Challenges
[A] Decide whether each statement below agrees with the 1999 Fire Brigade report that follows. Answer yes or no for each, and quote the words of the report that settle it.
(i) Five of the year's calls came directly from the press.
(ii) The undersigned alone handled all of the year's calls.
(iii) The trial judge refused to rescind the gag order.
[B] According to the 1999 Fire Brigade report below, how many of the year's issues involved cameras in court?
[C] Carry on the 1999 Fire Brigade report below from the point where it stops.

┌─ Text to read

Bench Bar Press Committee

1999 Report on Activities

Bench-Bar-Press Liaison Committee (Fire Brigade)

  During 1999, the Fire Brigade was contracted for assistance on twelve occasions. These contacts involved seven different courts located in five different counties. Five of the calls came directly from the press, five from the bar (representing the press in each instance) and two from the bench. Eleven of the calls were handled by the undersigned alone while one was proffered for consideration by an ad hoc Liaison Committee.

The issues addressed break down as follows:
Gag order: 1
Cameras in court: 4
Fair coverage: 2
Access issues 5

For discussion, the calls will be grouped categorically.

GAG ORDER

A media lawyer's complaint was properly lodged over a King County Superior Court Judge's entry of an order in a high profile murder case which included a sweeping gag order. (With a high level of mutual distrust and a shared distrust of the press, the prosecutor and defense attorney had presented to the judge an agreed order prohibiting them from speaking with reporters at all!) A copy of State v. Bassett, 128 Wn 2d 612 (1996) was provided to the trial judge who promptly rescinded the order.

└─
┌─ Items

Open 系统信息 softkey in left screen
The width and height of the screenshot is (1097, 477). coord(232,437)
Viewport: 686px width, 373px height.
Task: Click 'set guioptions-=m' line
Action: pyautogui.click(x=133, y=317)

└─

Outputs for the tasks
[A]
(i) Yes: "Five of the calls came directly from the press"
(ii) No: "Eleven of the calls were handled by the undersigned alone while one was proffered for consideration by an ad hoc Liaison Committee."
(iii) No: "the trial judge who promptly rescinded the order."

[B] Four.

[C]
CAMERAS IN COURT

Problems persist in the area of courtroom photography, both still and video. One reason for this is the lingering memory in many lawyers and judges of the long abandoned rule of CJC 3 (A) (7) which give each individual veto power over being photographed.

One conscientious judge consulted the old B-B-P Principles and Considerations which are published anew each year in the state rule book and there discovered (and followed) the language of CJC (A) (7). This is certainly a problem we should fix! Usually surfacing as after-the-fact complaints, these matters were typically handled with a phone call or email to the judge explaining the discretion now conferred on him or her by GR 16. By the end of the year I had developed a form memorandum for this purpose as well as for distribution to new judges. A copy is attached.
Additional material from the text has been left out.